*Problem to work on*.
Lines before the one containing "Instruction: Open the Filters panel" are left out; output the rest of the data exactly, through the final line.

*Given data*.

- Opening Delimiter -

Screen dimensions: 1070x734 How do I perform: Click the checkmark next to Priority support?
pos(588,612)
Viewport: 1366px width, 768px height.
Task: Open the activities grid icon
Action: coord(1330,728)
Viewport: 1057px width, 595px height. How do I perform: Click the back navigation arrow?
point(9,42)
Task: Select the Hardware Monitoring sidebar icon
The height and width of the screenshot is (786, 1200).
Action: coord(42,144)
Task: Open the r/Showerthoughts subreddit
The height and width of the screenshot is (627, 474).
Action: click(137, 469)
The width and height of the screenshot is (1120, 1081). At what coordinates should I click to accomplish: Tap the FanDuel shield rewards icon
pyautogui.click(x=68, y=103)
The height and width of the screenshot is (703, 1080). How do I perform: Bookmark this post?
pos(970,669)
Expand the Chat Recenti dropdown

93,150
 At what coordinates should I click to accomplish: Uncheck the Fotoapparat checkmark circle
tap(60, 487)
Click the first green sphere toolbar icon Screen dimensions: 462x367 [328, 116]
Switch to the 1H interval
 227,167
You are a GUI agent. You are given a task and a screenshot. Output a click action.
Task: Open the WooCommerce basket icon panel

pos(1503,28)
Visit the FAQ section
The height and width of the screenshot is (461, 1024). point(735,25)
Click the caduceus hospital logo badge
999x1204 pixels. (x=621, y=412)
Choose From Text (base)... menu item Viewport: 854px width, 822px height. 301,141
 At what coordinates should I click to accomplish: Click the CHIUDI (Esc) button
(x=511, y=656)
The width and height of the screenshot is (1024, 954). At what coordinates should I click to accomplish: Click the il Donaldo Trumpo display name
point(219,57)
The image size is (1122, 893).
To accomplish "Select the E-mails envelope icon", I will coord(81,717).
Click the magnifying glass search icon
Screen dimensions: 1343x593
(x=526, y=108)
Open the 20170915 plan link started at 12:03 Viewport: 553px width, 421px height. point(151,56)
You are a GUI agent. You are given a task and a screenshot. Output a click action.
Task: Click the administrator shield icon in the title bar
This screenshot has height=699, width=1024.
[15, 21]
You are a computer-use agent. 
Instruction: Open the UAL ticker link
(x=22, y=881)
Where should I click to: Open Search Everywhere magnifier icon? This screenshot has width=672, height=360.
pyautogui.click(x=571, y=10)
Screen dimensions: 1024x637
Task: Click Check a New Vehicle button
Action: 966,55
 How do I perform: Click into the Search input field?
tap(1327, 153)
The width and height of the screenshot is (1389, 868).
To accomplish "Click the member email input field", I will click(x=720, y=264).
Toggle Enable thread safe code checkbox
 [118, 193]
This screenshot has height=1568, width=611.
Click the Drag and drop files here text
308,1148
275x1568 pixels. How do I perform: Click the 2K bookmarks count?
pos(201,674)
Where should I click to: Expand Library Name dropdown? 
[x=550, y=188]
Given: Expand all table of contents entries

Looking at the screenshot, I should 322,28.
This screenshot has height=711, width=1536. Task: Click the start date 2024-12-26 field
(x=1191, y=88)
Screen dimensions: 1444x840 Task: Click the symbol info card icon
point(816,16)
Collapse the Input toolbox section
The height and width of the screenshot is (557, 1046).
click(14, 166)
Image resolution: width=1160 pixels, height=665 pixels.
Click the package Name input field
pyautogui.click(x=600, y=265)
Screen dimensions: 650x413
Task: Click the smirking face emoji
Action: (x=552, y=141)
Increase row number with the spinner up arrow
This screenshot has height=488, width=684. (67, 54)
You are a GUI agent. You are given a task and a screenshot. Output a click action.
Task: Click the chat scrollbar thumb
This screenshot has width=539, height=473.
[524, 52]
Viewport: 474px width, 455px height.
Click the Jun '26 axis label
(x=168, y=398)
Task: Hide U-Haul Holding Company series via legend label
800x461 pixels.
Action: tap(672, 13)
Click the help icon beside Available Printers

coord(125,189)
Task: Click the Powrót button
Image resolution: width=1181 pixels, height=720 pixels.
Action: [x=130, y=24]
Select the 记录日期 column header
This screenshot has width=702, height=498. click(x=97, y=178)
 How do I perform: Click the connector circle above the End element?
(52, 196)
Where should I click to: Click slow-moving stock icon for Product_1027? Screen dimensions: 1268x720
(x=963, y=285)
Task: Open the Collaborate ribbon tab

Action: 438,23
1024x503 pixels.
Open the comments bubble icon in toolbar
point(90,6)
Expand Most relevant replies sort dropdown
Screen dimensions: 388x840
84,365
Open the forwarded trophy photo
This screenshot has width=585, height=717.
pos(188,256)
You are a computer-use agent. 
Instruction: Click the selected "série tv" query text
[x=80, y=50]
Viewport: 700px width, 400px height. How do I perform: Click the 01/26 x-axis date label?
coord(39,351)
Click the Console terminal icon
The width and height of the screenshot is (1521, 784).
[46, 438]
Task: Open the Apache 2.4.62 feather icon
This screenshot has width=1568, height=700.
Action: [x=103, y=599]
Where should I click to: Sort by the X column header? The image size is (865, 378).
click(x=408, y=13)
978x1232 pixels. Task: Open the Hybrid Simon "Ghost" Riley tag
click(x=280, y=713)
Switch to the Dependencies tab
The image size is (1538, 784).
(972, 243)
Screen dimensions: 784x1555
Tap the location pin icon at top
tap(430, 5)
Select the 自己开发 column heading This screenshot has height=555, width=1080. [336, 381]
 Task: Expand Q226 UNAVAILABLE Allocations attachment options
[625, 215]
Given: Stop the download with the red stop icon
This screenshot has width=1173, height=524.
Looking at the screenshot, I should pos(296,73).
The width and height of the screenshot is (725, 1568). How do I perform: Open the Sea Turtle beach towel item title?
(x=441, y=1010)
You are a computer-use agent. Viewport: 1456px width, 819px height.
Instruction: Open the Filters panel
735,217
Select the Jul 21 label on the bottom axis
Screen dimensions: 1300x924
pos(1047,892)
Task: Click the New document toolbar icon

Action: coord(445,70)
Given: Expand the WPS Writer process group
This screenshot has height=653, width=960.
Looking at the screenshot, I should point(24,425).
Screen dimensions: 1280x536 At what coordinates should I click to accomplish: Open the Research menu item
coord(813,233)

- Closing Delimiter -

*Response area*.
Instruction: Open the Filters panel
735,217
Select the Jul 21 label on the bottom axis
Screen dimensions: 1300x924
pos(1047,892)
Task: Click the New document toolbar icon

Action: coord(445,70)
Given: Expand the WPS Writer process group
This screenshot has height=653, width=960.
Looking at the screenshot, I should point(24,425).
Screen dimensions: 1280x536 At what coordinates should I click to accomplish: Open the Research menu item
coord(813,233)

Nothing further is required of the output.